WHAT IS BEING ASKED:
Copy out the material word for word, from the line containing "Image resolution: width=500" through the line containing "center [148, 458].", and leave the pictures out.

RECORDED DATA:
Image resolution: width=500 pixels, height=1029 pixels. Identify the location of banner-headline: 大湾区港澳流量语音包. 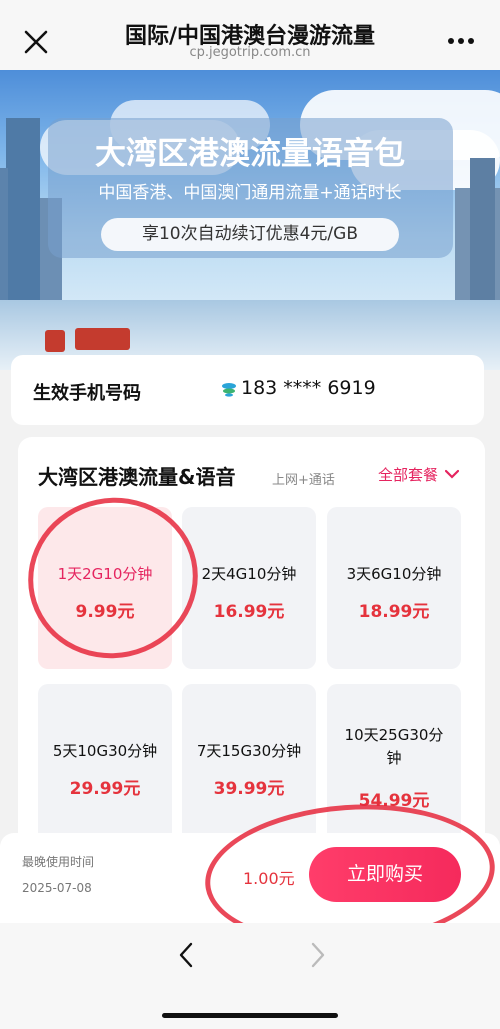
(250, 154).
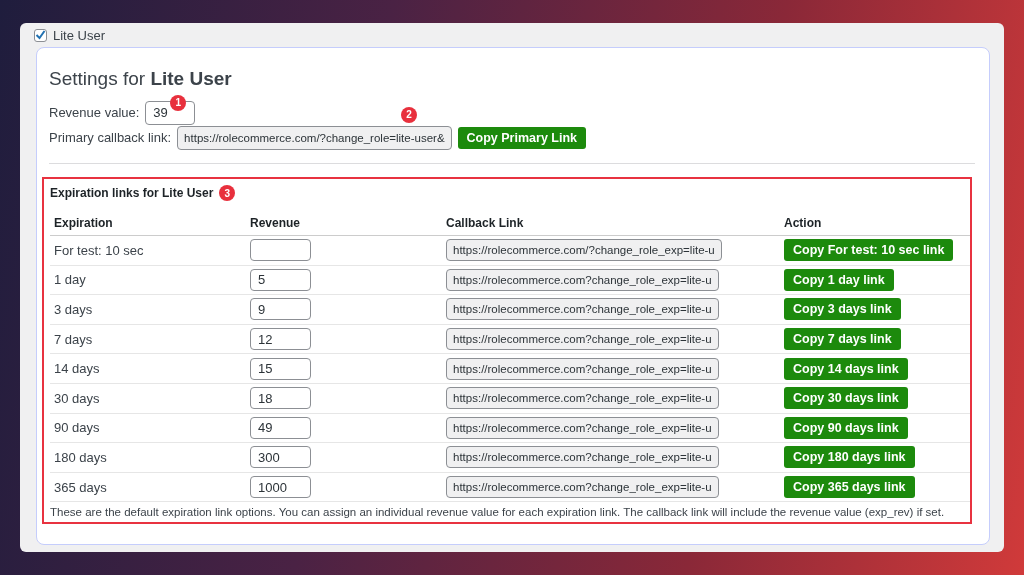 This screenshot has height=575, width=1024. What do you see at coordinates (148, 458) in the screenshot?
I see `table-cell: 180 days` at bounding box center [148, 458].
* * *
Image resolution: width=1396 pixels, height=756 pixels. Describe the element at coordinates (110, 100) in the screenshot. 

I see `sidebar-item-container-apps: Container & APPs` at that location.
* * *
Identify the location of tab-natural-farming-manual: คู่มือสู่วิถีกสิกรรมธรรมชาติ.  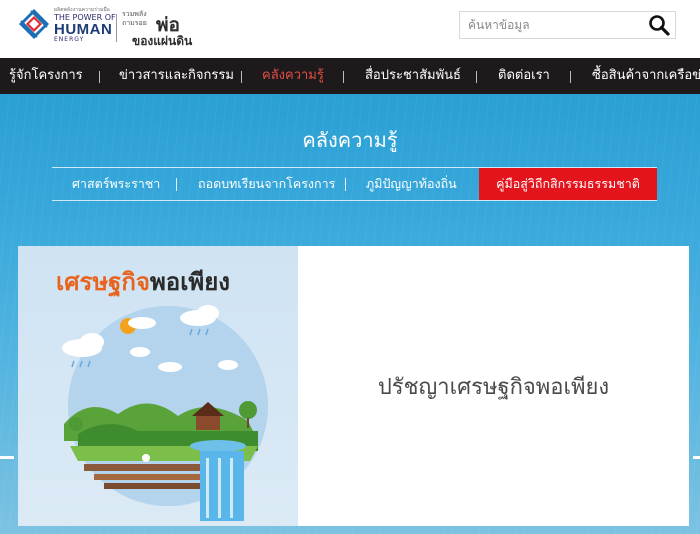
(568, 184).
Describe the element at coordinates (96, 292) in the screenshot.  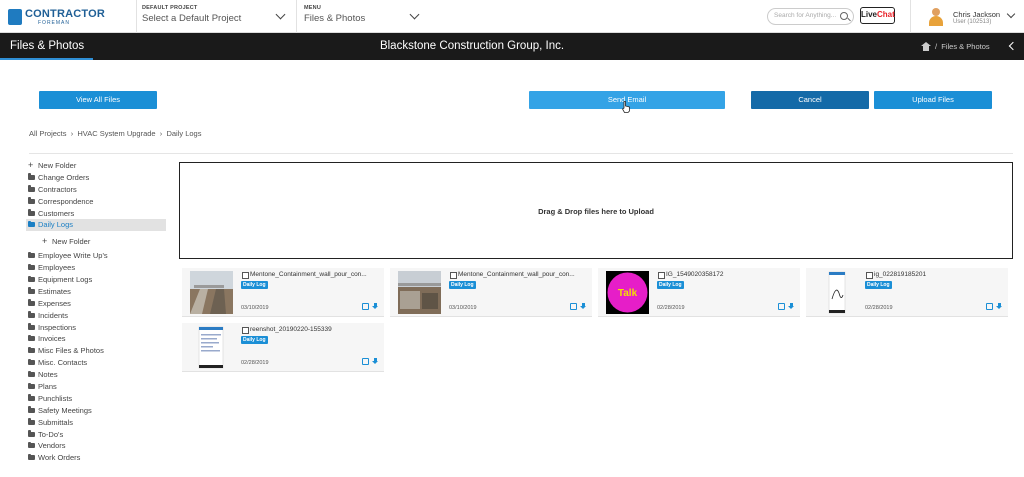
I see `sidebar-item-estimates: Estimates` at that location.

OUTPUT OF THE TASK:
Image resolution: width=500 pixels, height=1029 pixels. Identify the location of banner-headline: 大湾区港澳流量语音包. 
(250, 154).
 This screenshot has height=575, width=1024. What do you see at coordinates (148, 458) in the screenshot?
I see `table-cell: 180 days` at bounding box center [148, 458].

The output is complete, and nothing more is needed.